In the good old days, market research was the province of advertising agencies and detergent manufacturers; magazine columnists, with occasional interference from their editors, were presumed to exercise sole authority over their columns. Back then, positioning “creative” work as a “product” that could be pretested and refined through market research would have no doubt riled purists. Now, however, it’s just as hard to obtain shelf space in the media world as it is in the supermarket. If you want to increase your chances for long-term survival, you do whatever you can to learn more about the audience you’re hoping to reach. Thus, Broadway producer Garth Drabinsky has used market research firms in his quest to deliver consistently satisfactory theater experiences, and best-selling author James Patterson (the adman who wrote the Toys “R” Us jingle) has relied upon feedback from test readers to fine-tune his thrillers.
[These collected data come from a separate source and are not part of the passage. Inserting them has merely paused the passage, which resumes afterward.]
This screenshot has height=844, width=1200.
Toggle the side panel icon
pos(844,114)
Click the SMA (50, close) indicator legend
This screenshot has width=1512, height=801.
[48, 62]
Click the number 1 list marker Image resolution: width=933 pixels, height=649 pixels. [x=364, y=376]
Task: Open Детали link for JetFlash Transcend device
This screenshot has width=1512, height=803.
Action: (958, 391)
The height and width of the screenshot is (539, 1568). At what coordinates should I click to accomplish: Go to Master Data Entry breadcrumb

The market research business that now guides both soap salesmen and sudsy writers is a booming, multibillion-dollar industry. According to Advertising Age, the top 100 research firms in the U.S. recorded $4.2 billion in revenues in 1997, an increase of 12.2 percent from 1996. With an industry of such scope at my disposal, I’m now embarrassed to disclose how I produced the first two items in my product line: I just turned on my computer and started typing.

While laziness and the overblown self-assurance typical of most writers were at least partially responsible for this course of action, for Pullen’s benefit I now chalked it up to my busy schedule and a relatively nonexistent budget. “You’re right,” Pullen agreed as I raised these issues. “Research can be expensive. But not as expensive as bringing a product to market that no one actually wants.”

“So when you’re doing a consulting project for Disney or Hewlett-Packard,” I said, naming a couple of P.S.L.’s clients, “and you end up doing quantitative research, like telephone interviews with hundreds of consumers or something like that — how much does something like that actually cost?”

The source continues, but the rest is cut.